Following a link on the website www.korans.com can take you to the website www.teddybearmuhammad.com, which hawks the cute and cuddly namesake of Islam’s prophet. As the site explains, the bear commemorates the Sudanese government recently accusing 54-year old British schoolteacher Gillian Gibbons of blasphemy for “allowing” her class of 7-year old students at Khartoum’s Unity High School to choose what some considered the wrong name for the class stuffed animal. (The children named the bear after a popular classmate, not directly for the Prophet). The incident provided Sudanese politicians with an opportunity for local pandering, geopolitical bluster and a demonstration of sovereignty in reaction to international condemnation of the genocide in Darfur.

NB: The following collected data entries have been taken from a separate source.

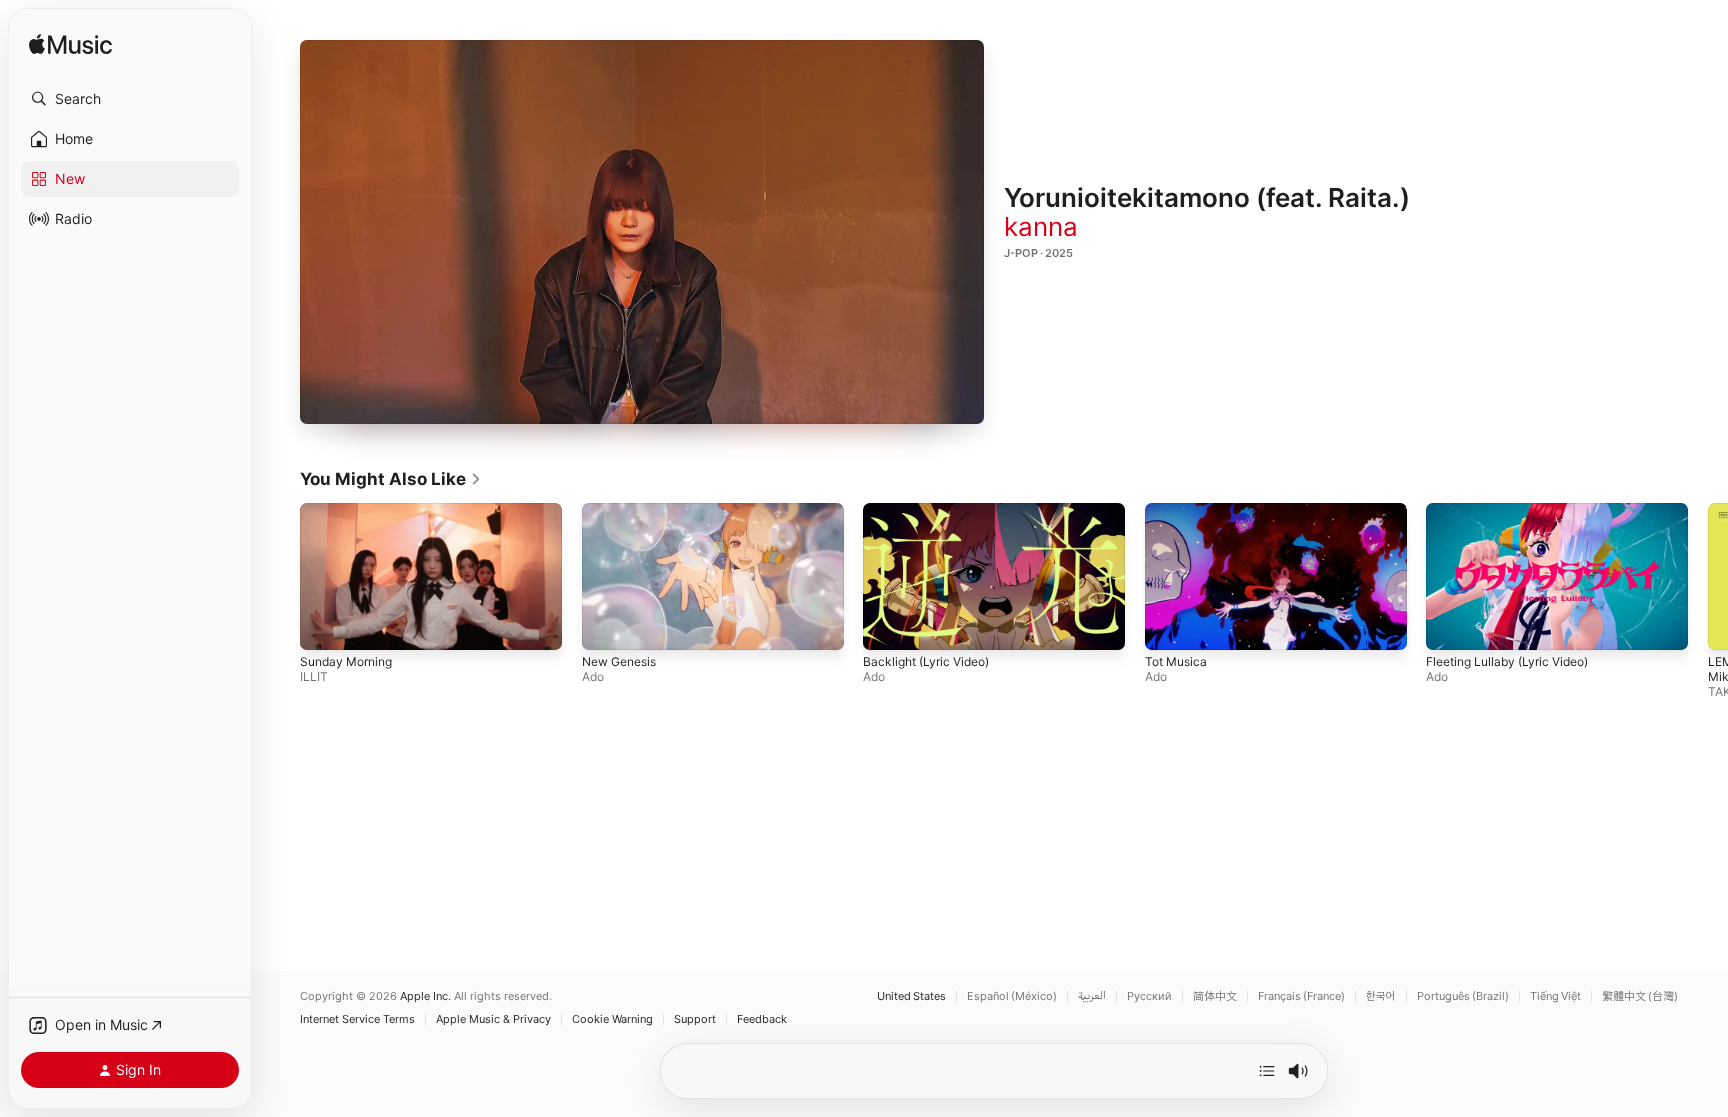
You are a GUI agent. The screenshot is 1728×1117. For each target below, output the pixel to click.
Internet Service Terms (357, 1019)
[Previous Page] (280, 577)
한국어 (1381, 996)
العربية (1092, 996)
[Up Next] (1267, 1071)
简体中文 (1215, 996)
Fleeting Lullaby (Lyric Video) (1507, 662)
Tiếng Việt (1555, 996)
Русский (1149, 996)
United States (911, 996)
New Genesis (619, 662)
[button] (130, 99)
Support (695, 1019)
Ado (593, 677)
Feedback (762, 1019)
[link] (391, 479)
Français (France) (1301, 996)
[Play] (642, 232)
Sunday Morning (346, 662)
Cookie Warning (612, 1019)
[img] (70, 45)
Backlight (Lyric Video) (926, 662)
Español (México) (1012, 996)
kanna (1041, 226)
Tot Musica (1176, 662)
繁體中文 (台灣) (1640, 996)
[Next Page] (1708, 577)
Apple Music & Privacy (493, 1019)
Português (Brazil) (1463, 996)
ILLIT (314, 677)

Cultural sensitivities about divine names and images are real, even when in particular instances they are feigned, exaggerated, or used as weapons in military or political conflicts. This reality is what gives their manipulation its potential power, although it also lays such manipulations open to exposure, derision, and failure. In this case, the Sudanese government claimed that some parents in Gibbons’ class complained to the country’s Ministry of Education about the incident in late November 2007 (the naming had taken place without incident in September). The school’s director recommended that the school be shuttered until January for fear of further reprisals. Gibbons was convicted in court for inciting religious hatred, but released early from a 15-day jail sentence. One can only admire the responsiveness of the Education ministry to parental concerns, and hope that they are as quick to act on other kinds of complaints from the families they serve.

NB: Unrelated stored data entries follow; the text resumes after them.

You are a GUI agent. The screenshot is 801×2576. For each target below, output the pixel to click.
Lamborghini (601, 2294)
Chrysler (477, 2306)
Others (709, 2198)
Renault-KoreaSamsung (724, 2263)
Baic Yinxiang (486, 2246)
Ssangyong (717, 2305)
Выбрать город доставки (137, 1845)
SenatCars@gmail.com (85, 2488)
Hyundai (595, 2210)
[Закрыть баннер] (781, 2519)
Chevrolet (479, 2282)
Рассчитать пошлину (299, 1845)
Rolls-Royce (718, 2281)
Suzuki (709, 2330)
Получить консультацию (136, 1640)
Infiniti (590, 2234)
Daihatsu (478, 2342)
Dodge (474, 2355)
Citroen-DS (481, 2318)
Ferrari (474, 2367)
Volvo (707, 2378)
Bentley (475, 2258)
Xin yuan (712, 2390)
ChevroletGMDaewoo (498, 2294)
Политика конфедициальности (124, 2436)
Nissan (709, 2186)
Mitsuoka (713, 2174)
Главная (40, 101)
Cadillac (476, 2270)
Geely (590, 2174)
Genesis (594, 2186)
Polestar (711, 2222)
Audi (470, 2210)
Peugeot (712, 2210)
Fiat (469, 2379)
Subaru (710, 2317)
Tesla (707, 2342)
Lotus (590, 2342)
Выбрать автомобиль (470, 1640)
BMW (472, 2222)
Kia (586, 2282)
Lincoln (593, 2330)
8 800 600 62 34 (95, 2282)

What is interesting about Teddy Bear Muhammad is its resemblance, in its own softer, fuzzier way, to the Danish cartoon imbroglio of 2006, in which a newspaper intentionally printed insulting cartoons of the prophet Muhammad merely in order to show it could. Here, the anonymous marketers of Teddy Bear Muhammad (the website is registered through a proxy) attach the name Muhammad to their product as a “protest” against intolerance, but again, largely to demonstrate that the “we” of the tolerant West feel comfortable in using the images and names of sacred figures–particularly, but not solely, those of other peoples’ traditions–any way we jolly well please.

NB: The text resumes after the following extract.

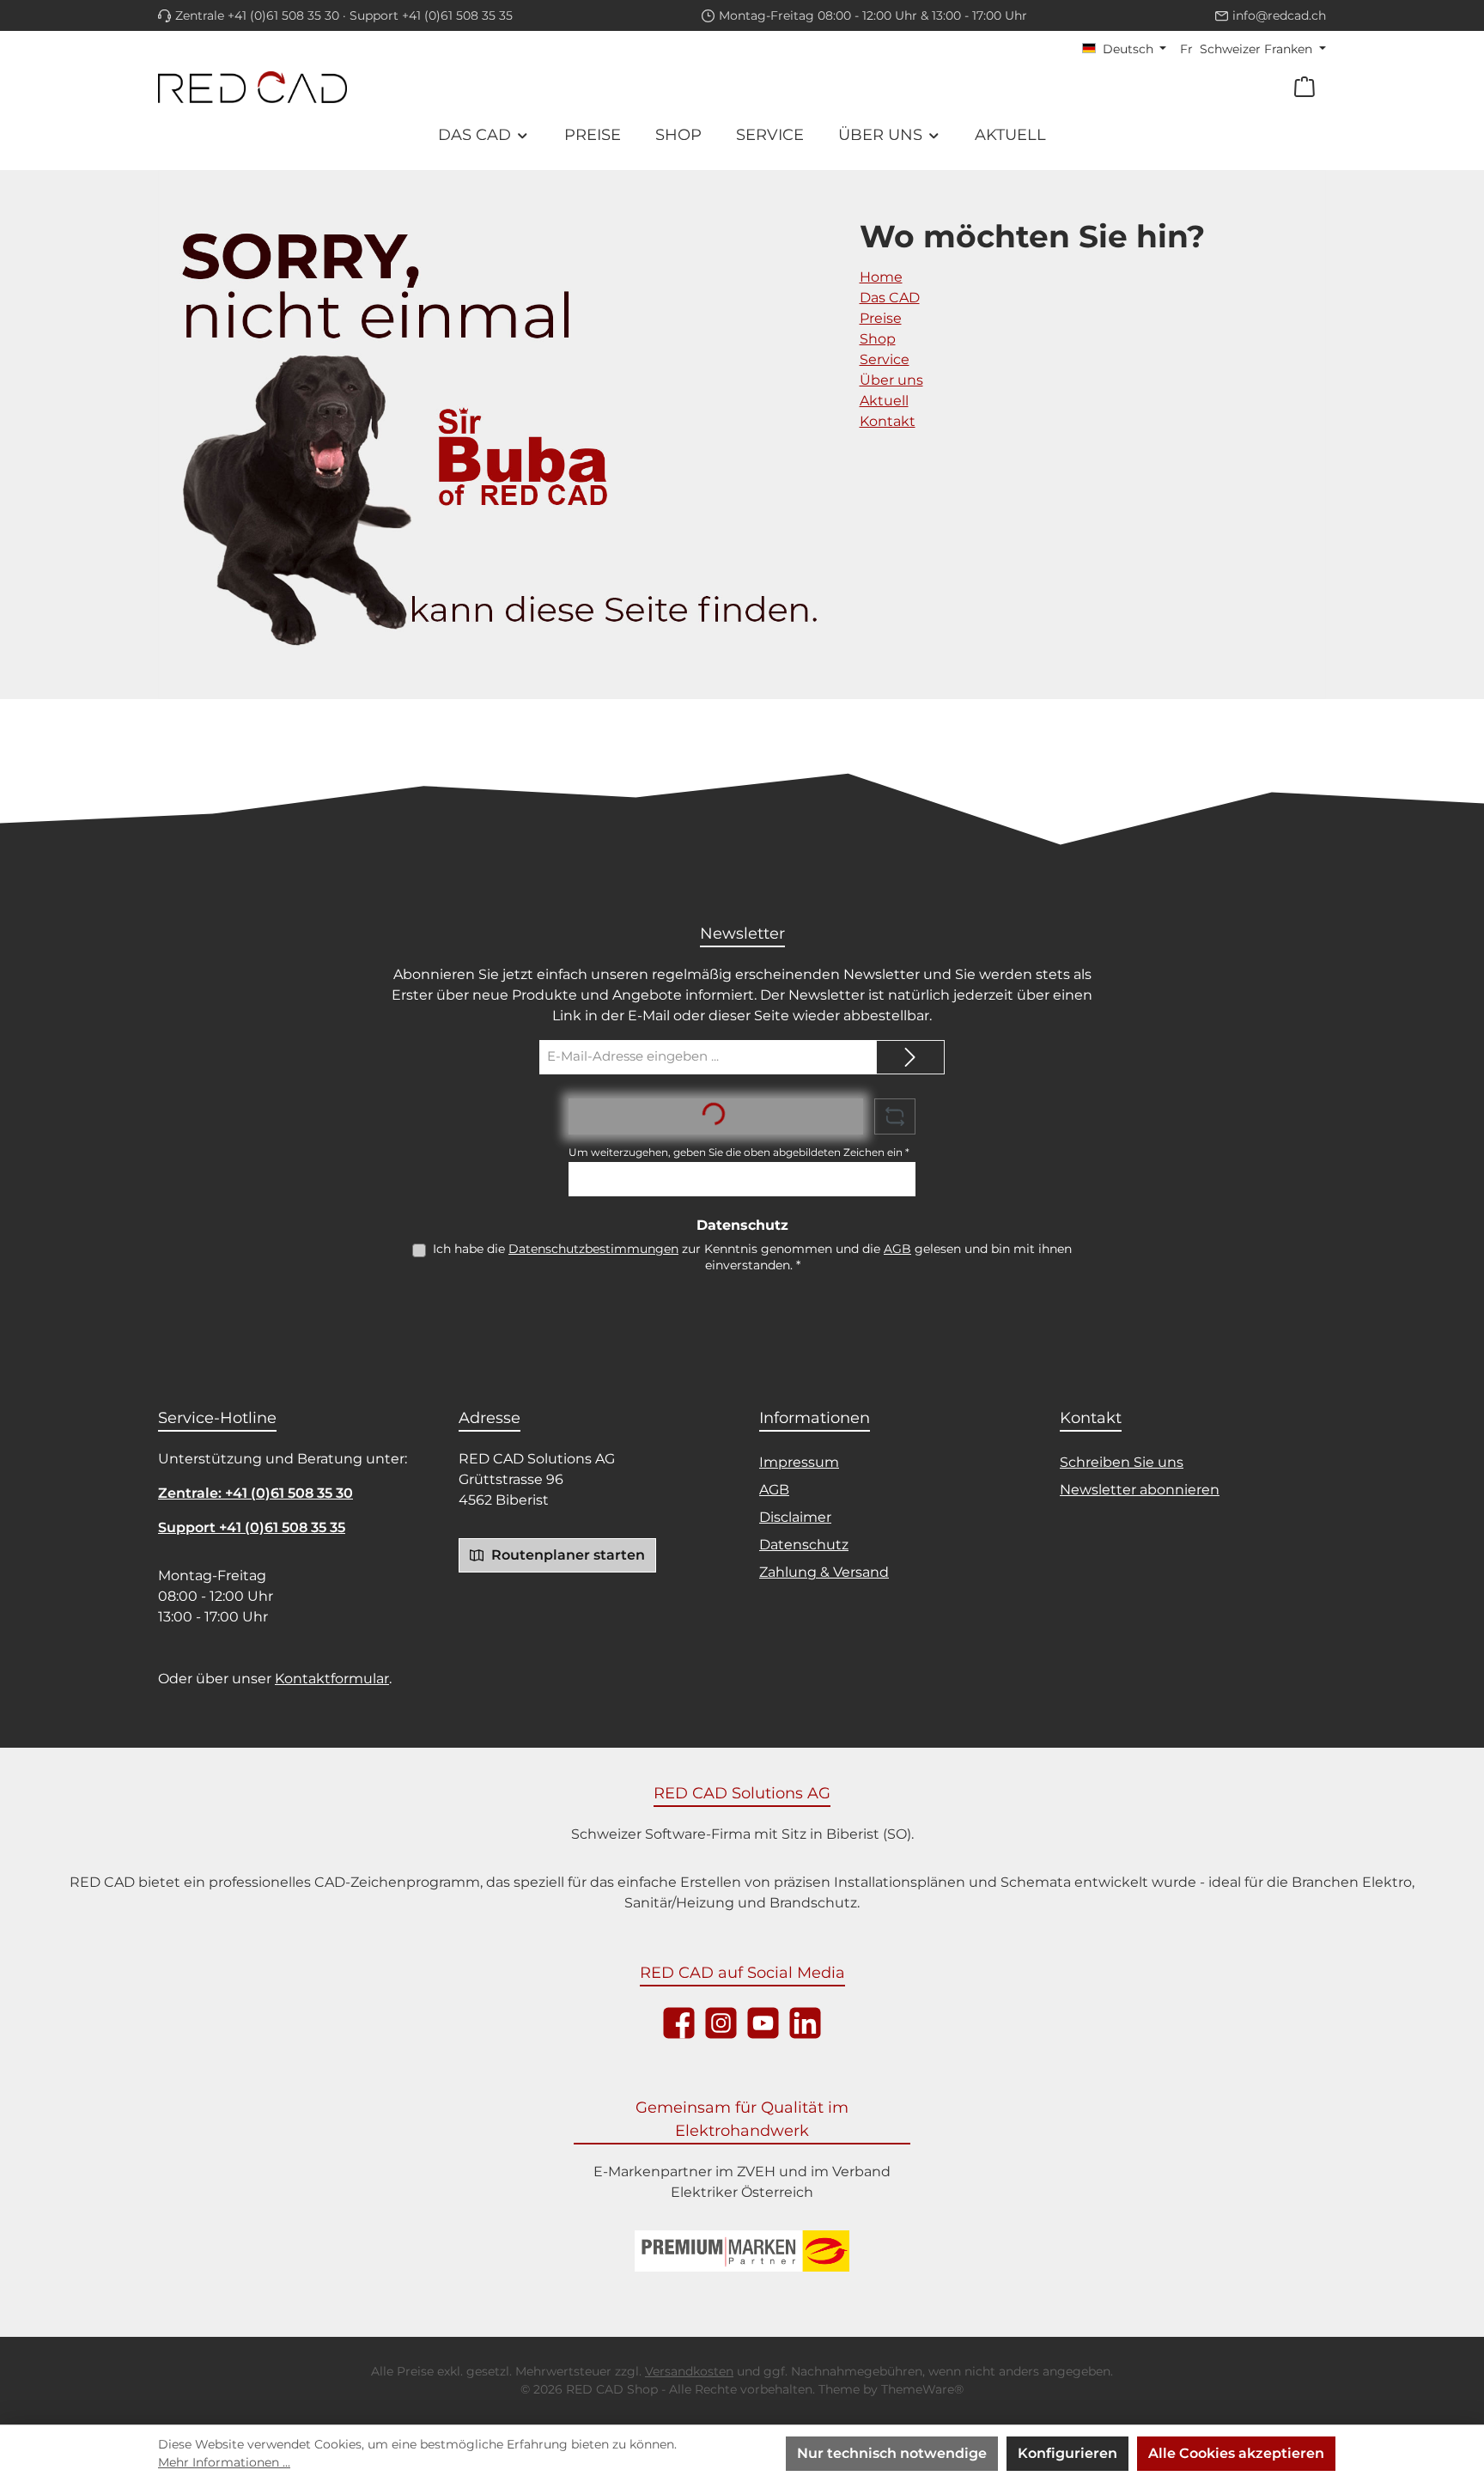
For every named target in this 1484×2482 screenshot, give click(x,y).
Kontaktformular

To be fair, both Muslims and non-Muslims hawk any number of products bearing sacred names (see, for example, my article on the topic in the March 1995 issue of the journal American Anthropologist). Two of my current favorites from the world of internet commerce are the “A is for Allah” spaghetti strap tank top and the “I <heart> Allah” infant bib available at http://www.cafepress.com/buy/islamic. Although some such items are criticized by various Muslim audiences, the commercial impulse often proves stronger than religious scruples, which in any case change over time and vary dramatically in their tone across the Muslim world. This is not an issue differentiating “extremists” from “moderates”, but an issue differentiating communities both internally and internationally with respect to a number of political, social, cultural and philosophical considerations, particularly those having to do with the relationship between image, speech, writing, and the world of the sacred. (I’m reminded of Jewish friends who prefer to write “G-d” rather than “God,” in an approximation of the ancient reluctance to pronounce the Holy Name of the Hebrew tetragrammaton.) In the United States there used to be an analogous respect paid to the sacred symbol of the American flag. This respect has been destroyed not by leftie flag-burners, but by the very patriots who, since September 11th, 2001, have mounted flags and their images permanently on every available surface of public space, to be neglected, rained on, faded, frayed, tattered, and passively desecrated in ways that would have been unimaginable either to the veterans of past eras or to the legions of Boy Scouts who used to be drilled in the proper use and display of our national symbol.

Who is the audience for Teddy Bear Muhammad as an object? Civil Libertarians wanting to spice up their bookshelves? Multiculturalists wanting to introduce non-Muslim tykes to the World of Diversity? Muslim children too young for the modestly-dressing Barbie dolls Fulla or Razanne? Teddy bear enthusiasts searching for the latest style? Probably none of the above. TBM is less a plaything than an advertisement for self-congratulation, a move less frightening but every bit as cynical in its own small fuzzy way as the arrest and trial of Gillian Gibbons in Khartoum last November.

Portions of the proceeds from the sale of Teddy Bear Muhammad will allegedly be donated to the USO, the United Service Organization, which provides various kinds of support for American soldiers and their families serving or traveling abroad. Perhaps next time our troops in Afghanistan and Iraq are visited by a USO tour featuring Chuck Norris, Jamie Kennedy’s Hip Hop Comedy Tour, or the heavy metal band Drowning Pool performing songs from their album Desensitized, they can thank the Sudanese courts for inspiring Teddy Bear Muhammad.